Identifying food items purely from visual appearance is surprisingly non-trivial. Here are examples of “apples” in the snacks dataset:

Even with just one label, “apples” come in different forms, colors, and counts. Our objective is to make a machine learning model that can accurately classify the main type of food/snack apparent in an input image while generalizing to the variety of appearances that such an item can take.

Methods

For unsupervised learning, we propose to use Principal Component Analysis (PCA) to classify the snacks. PCA can reduce the dimensionality of data, allowing models to focus on more important data. We will then feed these results to a deep learning model. As we are performing image classification, we propose to use a Convolutional Neural Network (CNN) as a classifier. CNNs excel when dealing with images due to their convolutional layer, enabling efficient feature extraction and pattern recognition. In order to solve the vanishing gradient problem of deep neural networks, we will use a Residual Network [3]. These networks use skip connections to create models that have more layers without the vanishing gradient problem.

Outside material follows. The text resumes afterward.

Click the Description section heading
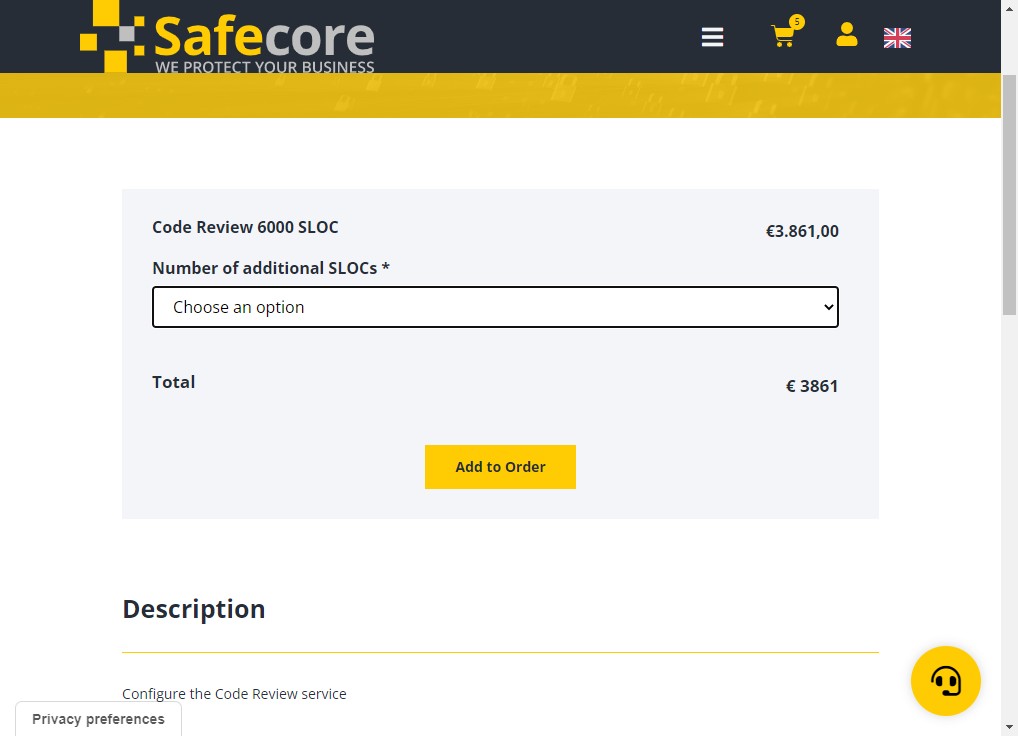 pos(193,609)
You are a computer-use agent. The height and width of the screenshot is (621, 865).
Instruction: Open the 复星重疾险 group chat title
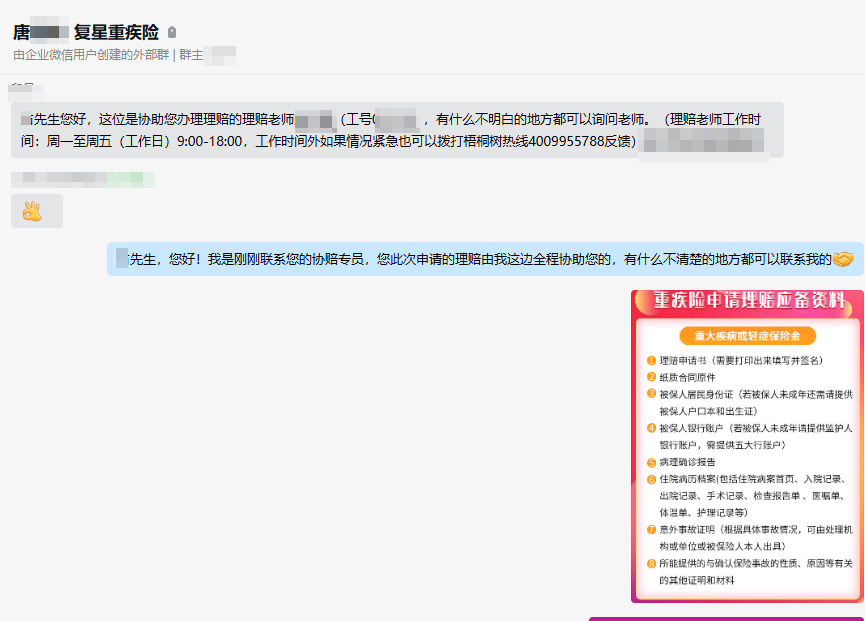[116, 33]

Potential Results & Conclusion

The potential result includes an efficient and accurate machine learning model to predict various snack items. The model can then be applied in various ways, such as an automatic food tracking application. In order to evaluate our model, we will focus primarily on F1 score and accuracy. F1 score will tell us how the model performs in regard to false positives and negatives, while accuracy will represent the number of correct predictions our model makes based on the input images. We will also use cross entropy loss to measure the performance of our model during training.

Checkpoints

  1. Midterm Report Checkpoint (November 10th): By this date, we will have decided on whether our project is a proper ML project. If required, we will switch to a different dataset.

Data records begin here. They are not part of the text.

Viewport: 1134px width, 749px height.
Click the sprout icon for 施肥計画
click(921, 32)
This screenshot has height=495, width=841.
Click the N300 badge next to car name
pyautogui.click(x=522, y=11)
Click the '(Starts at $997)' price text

  2. Final Report Checkpoint (December 1st): By this date, the goal is to have all finalized working models.

Timeline Chart

Or view the spreadsheet here

Contributions for Project Proposal

Member Contributions
Alex Tian Slides, Video Recording
Alwin Jin Methods, Results & Discussion
Daniel You Slides, Video Recording
Richard So Github Page, Intro & Background, Problem Definition
Varshini Chinta Project Timeline, Contribution Table, Checkpoint

References

[1] Roopnarine, P. D. (2014). Humans are apex predators. Proceedings of the National Academy of Sciences, 111(9), E796-E796.

[2] https://huggingface.co/datasets/Matthijs/snacks

[3] He, K., Zhang, X., Ren, S., & Sun, J. (2016). Deep residual learning for image recognition. In Proceedings of the IEEE conference on computer vision and pattern recognition (pp. 770-778).

[4] A. Kuznetsova, H. Rom, N. Alldrin, J. Uijlings, I. Krasin, J. Pont-Tuset, S. Kamali, S. Popov, M. Malloci, A. Kolesnikov, T. Duerig, and V. Ferrari. The Open Images Dataset V4: Unified image classification, object detection, and visual relationship detection at scale. IJCV, 2020.